Give back all of the data exactly.

(Dataset entries)
=== Begin Enclosure ===
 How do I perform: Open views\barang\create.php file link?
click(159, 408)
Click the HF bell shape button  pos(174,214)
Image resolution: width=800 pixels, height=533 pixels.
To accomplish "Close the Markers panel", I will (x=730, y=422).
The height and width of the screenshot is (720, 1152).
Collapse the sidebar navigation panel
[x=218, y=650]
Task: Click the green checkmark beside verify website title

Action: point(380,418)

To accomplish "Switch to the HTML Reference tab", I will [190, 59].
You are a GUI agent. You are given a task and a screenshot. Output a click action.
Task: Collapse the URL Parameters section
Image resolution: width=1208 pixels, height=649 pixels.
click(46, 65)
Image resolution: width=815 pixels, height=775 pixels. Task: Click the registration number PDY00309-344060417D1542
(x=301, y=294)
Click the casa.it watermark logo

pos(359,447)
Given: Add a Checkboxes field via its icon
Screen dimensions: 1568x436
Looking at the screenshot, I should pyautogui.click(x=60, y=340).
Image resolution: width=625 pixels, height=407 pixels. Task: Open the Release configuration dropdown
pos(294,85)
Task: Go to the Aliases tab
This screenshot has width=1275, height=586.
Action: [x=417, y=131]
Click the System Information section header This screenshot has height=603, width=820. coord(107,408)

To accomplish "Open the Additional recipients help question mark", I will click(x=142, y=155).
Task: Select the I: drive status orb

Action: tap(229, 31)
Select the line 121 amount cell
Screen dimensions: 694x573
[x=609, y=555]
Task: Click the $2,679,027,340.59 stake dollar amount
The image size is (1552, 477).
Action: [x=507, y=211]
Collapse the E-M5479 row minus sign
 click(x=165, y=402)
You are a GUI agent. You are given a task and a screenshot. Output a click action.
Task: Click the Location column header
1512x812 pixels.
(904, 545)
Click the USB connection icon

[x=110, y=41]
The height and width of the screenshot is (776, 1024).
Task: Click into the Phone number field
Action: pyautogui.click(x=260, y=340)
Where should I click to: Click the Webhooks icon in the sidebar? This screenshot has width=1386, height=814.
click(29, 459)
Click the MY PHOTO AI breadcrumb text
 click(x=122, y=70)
=== End Enclosure ===
SOLUTION TO THIS TASK:
 How do I perform: Open views\barang\create.php file link?
click(159, 408)
Click the HF bell shape button  pos(174,214)
Image resolution: width=800 pixels, height=533 pixels.
To accomplish "Close the Markers panel", I will (x=730, y=422).
The height and width of the screenshot is (720, 1152).
Collapse the sidebar navigation panel
[x=218, y=650]
Task: Click the green checkmark beside verify website title

Action: point(380,418)

To accomplish "Switch to the HTML Reference tab", I will [190, 59].
You are a GUI agent. You are given a task and a screenshot. Output a click action.
Task: Collapse the URL Parameters section
Image resolution: width=1208 pixels, height=649 pixels.
click(46, 65)
Image resolution: width=815 pixels, height=775 pixels. Task: Click the registration number PDY00309-344060417D1542
(x=301, y=294)
Click the casa.it watermark logo

pos(359,447)
Given: Add a Checkboxes field via its icon
Screen dimensions: 1568x436
Looking at the screenshot, I should pyautogui.click(x=60, y=340).
Image resolution: width=625 pixels, height=407 pixels. Task: Open the Release configuration dropdown
pos(294,85)
Task: Go to the Aliases tab
This screenshot has width=1275, height=586.
Action: [x=417, y=131]
Click the System Information section header This screenshot has height=603, width=820. coord(107,408)

To accomplish "Open the Additional recipients help question mark", I will click(x=142, y=155).
Task: Select the I: drive status orb

Action: tap(229, 31)
Select the line 121 amount cell
Screen dimensions: 694x573
[x=609, y=555]
Task: Click the $2,679,027,340.59 stake dollar amount
The image size is (1552, 477).
Action: [x=507, y=211]
Collapse the E-M5479 row minus sign
 click(x=165, y=402)
You are a GUI agent. You are given a task and a screenshot. Output a click action.
Task: Click the Location column header
1512x812 pixels.
(904, 545)
Click the USB connection icon

[x=110, y=41]
The height and width of the screenshot is (776, 1024).
Task: Click into the Phone number field
Action: pyautogui.click(x=260, y=340)
Where should I click to: Click the Webhooks icon in the sidebar? This screenshot has width=1386, height=814.
click(29, 459)
Click the MY PHOTO AI breadcrumb text
 click(x=122, y=70)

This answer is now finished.